外文期刊《Science》2024年12月13日

Breaking through the blood-brain barrier

A technology called “J-Brain Cargo” allows therapeutic molecules to reach the brain through intravenous injection. Its latest iteration, JBC-AAV, holds promise to deliver gene therapy as a functional cure for neurological diseases.
Despite their name, rare diseases are not that rare at all. While the number of people suffering from a single rare disease may itself not be large, even conservative estimates assume more than one out of every 20 people in the world suffer from a rare disease. Regardless, drug development is a perilous business. Years of research and high failure rates make for many losses and force companies to strategically select diseases with a broad patient population, leaving many rare diseases ignored by the pharmaceutical industry.

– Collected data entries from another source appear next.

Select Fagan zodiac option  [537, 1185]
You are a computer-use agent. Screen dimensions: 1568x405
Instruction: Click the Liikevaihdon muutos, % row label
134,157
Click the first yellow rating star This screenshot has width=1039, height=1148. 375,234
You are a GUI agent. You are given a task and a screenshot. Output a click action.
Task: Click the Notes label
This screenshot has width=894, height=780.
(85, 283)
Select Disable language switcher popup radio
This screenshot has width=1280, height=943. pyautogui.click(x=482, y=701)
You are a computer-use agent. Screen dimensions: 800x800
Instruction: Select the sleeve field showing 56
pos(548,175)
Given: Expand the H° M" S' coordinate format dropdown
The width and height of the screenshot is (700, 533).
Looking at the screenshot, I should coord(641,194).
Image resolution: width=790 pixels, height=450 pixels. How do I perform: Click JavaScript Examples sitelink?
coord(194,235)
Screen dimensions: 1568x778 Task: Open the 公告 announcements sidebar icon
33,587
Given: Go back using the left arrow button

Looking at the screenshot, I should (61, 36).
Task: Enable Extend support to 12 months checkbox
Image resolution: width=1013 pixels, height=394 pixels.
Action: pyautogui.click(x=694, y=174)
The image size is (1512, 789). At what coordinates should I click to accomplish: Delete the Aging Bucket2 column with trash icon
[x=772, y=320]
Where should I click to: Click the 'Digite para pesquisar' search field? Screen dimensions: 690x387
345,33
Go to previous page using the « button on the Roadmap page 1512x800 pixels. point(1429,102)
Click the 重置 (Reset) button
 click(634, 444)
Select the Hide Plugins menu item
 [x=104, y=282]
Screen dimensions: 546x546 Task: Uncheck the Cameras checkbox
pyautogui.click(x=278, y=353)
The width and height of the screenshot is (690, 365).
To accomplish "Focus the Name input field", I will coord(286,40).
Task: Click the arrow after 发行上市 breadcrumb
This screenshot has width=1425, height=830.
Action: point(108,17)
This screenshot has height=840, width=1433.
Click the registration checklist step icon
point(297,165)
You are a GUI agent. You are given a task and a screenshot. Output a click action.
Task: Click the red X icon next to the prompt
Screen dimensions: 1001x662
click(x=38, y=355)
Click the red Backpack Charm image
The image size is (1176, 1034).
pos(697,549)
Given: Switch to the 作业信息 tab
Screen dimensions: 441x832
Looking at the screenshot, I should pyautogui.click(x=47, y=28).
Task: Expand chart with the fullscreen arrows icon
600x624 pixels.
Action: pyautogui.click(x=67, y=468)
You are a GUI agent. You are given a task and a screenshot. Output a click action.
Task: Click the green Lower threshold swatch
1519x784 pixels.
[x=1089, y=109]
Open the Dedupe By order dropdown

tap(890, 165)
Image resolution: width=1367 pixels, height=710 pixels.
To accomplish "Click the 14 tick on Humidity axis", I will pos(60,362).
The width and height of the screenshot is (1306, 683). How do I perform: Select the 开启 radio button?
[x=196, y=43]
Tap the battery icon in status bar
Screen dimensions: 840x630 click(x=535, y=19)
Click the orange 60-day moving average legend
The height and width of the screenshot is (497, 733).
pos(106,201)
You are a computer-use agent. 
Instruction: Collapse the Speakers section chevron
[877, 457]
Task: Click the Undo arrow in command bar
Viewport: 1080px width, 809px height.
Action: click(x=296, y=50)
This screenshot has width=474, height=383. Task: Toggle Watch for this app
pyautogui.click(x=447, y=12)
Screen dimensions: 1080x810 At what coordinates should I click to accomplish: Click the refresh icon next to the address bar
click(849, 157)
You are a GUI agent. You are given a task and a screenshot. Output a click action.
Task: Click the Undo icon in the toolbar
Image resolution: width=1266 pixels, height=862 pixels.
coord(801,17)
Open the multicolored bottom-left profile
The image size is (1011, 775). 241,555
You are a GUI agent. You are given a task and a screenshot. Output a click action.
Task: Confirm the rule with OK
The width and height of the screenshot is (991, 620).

“For widespread diseases, a failed program at one company is buffered by several more taking on the same problem,” says Hiroyuki Sonoda, director, senior managing executive officer, and executive director of the research division at JCR Pharmaceuticals. “That is rarely the case for rare diseases, where the decision to terminate a research program in some ways is like cutting the lifeline for the
patient.” That’s why JCR Pharmaceuticals, based in Kobe, Japan, has spent decades researching lysosomal storage diseases, a class of rare genetic conditions that,among other symptoms, cause neurodegeneration in childhood and potentially early death. The company’s investment led to the development of its breakthrough technology, J-Brain Cargo, which enables therapeutic molecules—and even gene
therapies—to pass the blood-brain barrier, a boon for the treatment of diseases that impact the brain.